At this casual Thai-Chinese eatery place called Soi 47- at the back of Temple Street- where we decided we'd not have our usual orders and instead have a pot of green curry beef, fried spring rolls, fish maw soup and a whole steamed fish- because it was the end of one year and the beginning of the next.
There were no crowds to deal with, no queue numbers to take, no hassling with other hungry diners nor with overworked service staff trying their best to accommodate everyone under the restrictions.
(It isn't that I eschew formal restaurant settings- I have had my fair share of them and I know my etiquette well- but these be times where competition is rife, and if I can enjoy myself with a happy, casual, fun meal, even during an annual occasion as this, why, so be it.)
It was the same attitude which we carried the next couple of days during the holidays.
There was a (specially requested for) mookata at one of our favorite places along Selegie Road because it had been some time since we had had it, I kind of missed it, and I didn't think they would inflate the price.
There was a single-pot hotpot buffet at this place in Bugis Junction which was a newly opened one and we thought it quite interesting and reasonable to try.

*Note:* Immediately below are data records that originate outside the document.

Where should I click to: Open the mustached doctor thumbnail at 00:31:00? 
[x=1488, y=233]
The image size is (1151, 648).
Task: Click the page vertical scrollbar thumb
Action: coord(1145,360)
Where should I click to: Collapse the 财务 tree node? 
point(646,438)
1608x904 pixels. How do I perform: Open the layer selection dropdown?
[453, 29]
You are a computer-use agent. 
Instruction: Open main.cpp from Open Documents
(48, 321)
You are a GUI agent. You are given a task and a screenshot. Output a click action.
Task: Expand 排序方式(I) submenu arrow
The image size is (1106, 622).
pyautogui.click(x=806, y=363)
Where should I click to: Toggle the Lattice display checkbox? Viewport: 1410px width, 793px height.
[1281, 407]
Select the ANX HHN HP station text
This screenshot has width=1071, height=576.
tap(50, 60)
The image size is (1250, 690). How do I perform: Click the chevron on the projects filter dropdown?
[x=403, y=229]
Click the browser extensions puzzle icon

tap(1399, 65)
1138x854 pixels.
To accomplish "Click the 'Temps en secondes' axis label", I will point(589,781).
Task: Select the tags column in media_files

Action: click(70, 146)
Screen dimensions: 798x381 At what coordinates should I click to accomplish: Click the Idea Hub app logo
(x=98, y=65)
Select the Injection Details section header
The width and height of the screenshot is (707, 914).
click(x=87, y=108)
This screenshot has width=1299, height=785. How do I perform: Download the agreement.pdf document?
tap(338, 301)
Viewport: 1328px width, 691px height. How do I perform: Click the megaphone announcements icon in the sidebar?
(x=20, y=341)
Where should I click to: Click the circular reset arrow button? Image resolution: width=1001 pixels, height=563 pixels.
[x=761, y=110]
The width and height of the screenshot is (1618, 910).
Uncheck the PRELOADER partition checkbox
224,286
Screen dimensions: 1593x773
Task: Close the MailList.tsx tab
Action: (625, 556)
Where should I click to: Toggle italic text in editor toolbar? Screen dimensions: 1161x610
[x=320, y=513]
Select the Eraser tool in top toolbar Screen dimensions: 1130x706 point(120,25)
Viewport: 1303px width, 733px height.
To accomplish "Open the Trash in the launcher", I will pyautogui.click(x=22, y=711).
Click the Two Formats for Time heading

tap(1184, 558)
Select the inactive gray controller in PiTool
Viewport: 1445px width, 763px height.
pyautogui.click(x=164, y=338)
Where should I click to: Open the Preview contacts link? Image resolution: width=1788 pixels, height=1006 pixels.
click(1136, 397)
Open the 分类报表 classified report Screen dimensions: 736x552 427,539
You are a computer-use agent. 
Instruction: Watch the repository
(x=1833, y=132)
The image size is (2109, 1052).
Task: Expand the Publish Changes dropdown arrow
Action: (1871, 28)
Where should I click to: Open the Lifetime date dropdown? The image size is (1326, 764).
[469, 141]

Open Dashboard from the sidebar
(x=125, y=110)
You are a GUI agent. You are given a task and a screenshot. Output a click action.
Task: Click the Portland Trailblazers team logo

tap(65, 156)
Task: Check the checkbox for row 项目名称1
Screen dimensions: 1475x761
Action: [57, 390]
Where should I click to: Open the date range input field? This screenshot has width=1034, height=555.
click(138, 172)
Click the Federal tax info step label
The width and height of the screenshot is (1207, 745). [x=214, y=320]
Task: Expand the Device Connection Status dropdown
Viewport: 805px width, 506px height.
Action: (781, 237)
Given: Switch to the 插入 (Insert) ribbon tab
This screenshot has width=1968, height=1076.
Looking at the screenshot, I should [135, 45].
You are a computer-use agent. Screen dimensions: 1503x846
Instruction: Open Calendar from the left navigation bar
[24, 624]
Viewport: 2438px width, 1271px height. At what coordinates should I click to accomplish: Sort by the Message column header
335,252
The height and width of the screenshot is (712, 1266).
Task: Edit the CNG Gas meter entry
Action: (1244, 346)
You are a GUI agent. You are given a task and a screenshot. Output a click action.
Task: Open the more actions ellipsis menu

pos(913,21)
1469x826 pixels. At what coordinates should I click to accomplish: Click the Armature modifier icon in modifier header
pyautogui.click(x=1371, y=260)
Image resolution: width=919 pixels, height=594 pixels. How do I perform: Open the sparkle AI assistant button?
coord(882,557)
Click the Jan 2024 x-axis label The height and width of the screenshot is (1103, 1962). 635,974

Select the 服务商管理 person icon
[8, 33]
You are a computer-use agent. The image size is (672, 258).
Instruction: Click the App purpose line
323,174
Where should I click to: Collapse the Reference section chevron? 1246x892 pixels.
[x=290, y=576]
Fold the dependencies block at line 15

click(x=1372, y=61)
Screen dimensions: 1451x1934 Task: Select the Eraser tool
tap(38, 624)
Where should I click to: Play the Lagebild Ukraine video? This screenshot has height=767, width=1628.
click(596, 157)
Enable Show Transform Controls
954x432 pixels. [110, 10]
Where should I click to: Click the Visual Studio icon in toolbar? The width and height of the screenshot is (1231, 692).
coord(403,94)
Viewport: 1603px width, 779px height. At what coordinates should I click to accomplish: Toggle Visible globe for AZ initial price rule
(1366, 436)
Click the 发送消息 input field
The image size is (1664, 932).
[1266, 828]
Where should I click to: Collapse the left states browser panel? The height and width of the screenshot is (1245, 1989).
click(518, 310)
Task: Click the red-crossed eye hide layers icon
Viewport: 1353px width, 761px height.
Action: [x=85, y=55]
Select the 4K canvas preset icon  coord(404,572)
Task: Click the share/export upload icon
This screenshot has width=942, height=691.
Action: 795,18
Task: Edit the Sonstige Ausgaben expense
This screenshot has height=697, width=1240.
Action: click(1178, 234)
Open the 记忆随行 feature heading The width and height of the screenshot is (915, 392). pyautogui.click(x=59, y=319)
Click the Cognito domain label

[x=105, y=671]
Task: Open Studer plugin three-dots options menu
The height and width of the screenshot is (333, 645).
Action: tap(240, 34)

At the mookata, besides the meats for grilling, we decided to have more crayfish and scallops than prawns. We also decided to have more lettuce and seaweed in the soup together with the cheese tofu, the enoki mushrooms and the sweet corn.
And at the hotpot buffet we decided we would have two different kinds of soup- one tonkotsu, one chicken with collagen, trays of vegetables- I wanted to have lots of mushrooms and yams- and trays and trays of beef.
Of course, CNY 2021 was not all about food- and food alone.
Aside from the festive meals we had, aside from the wonderful plate of siew mais which I munched on happily at home, the plate of lo hei which we managed to have on the last day of Chinese New Year, there were also long bus rides that I went on my own, because I was not going to not celebrate Chinese New Year without doing something I used to do, and which I still hope to one day do.